Anna menangis saat Juna keluar dari kamar hotel. Ia juga bingung harus berbuat apa. Juga tidak tega melihat Juna terus murung.
Anna juga bingung kenapa ia bisa menangis, ia tidak pernah seperti saat ini, menangis karena laki-laki.
“Kok aku nangis sih, kok tadi aku bisa ngomong kayak tadi, membiarkan Juna dampingi Elsa. Mulus banget ucapanku tadi. Ada apa denganku, aku biasanya gak mau ngalah, ” gumam Anna sambil mengusap air matanya.
“Ah sudahlah. Tapi kenapa air mataku gak bisa berhenti.” Tangisan Anna bertambah deras, ia meringkuk sendirian di atas tempat tidur.
Pagi harinya, Anna masih tidur. Tanpa tahu di kamarnya sudah ada Aldo dan Tiara serta dua staf kantornya, sedangkan sepuluh model yang ia bawa dari Indonesia sudah pulang kembali ke tanah air.
“Pak Aldo, Anna tidurnya lama sekali. Kita berlima sampai ketinggalan pesawat,” bisik Tiara pada asisten Juna.
Aldo menghela napas panjang.“Mau bagaimana lagi, kita nurut saja sama bos Juna. Anna tidak boleh dibangunkan kalau lagi tidur, biar bangun sendiri, kalau nanti dibangunin, bisa marah-marah tujuh turunan.”
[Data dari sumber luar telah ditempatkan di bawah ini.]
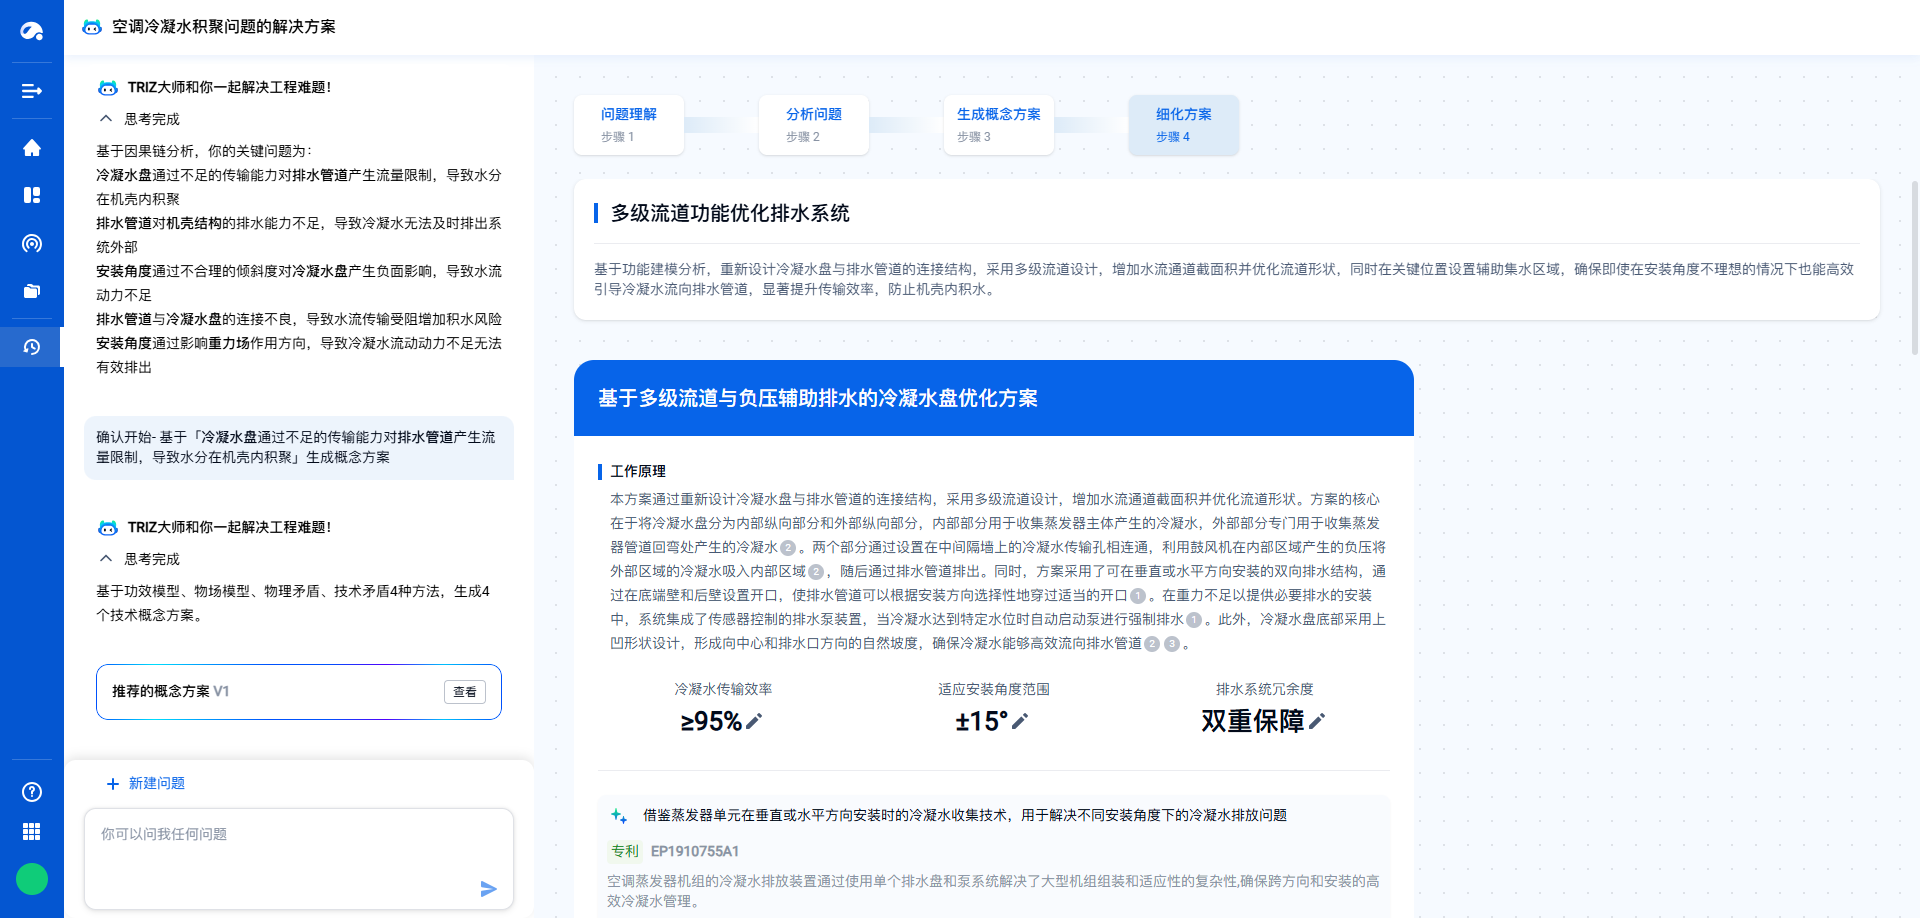
Task: Open the help question-mark icon
Action: (x=31, y=792)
Tiara pasrah lalu tanpa sadar ia bersandar di bahu Aldo. Aldo hanya tersenyum tipis membiarkan Tiara bersandar.
“Aku yakin , Anna pasti menangis. Juna, Juna. Kamu gak sadar sih sudah sakiti Anna,” batin Aldo sekilas melihat Anna masih meringkuk.
Tak lama terdengar Anna bergerak, menggeliat diatas tempat tidur. Perlahan ia membuka mata sambil meraih ponselnya yang tidak jauh dari sisinya.
“Hah! Jam satu? Aduh gawat, ketinggalan pesawat,” cicit Anna panik sambil bangkit dari tidurnya.
“Memang sudah telat dua jam, Anna,” balas Tiara kesal.
“Hah? Kamu? Kalian?” Anna melihat satu persatu rekan kerjanya.
“Sudah, kamu sudah bangun. Cepat mandi, kami tunggu di lobby. Tiara kamu bantu Anna beberes,” sela Aldo sambil berdiri dari duduknya dan mengajak staf untuk menunggu di lobby hotel.
Anna masih terpaku, mengumpulkan nyawanya. Tiara berdiri menghampirinya sambil melambaikan tangan didepan wajah Anna.
“Na, kamu gak apa-apa ditinggal pak Juna duluan?”
“Tidak apa-apa. Dia ada urusan. Sudahlah, aku mau mandi dulu ya. Tolong bantu aku beresin koper aku.”
“Iya, tapi cepetan ya.”
“Hem.”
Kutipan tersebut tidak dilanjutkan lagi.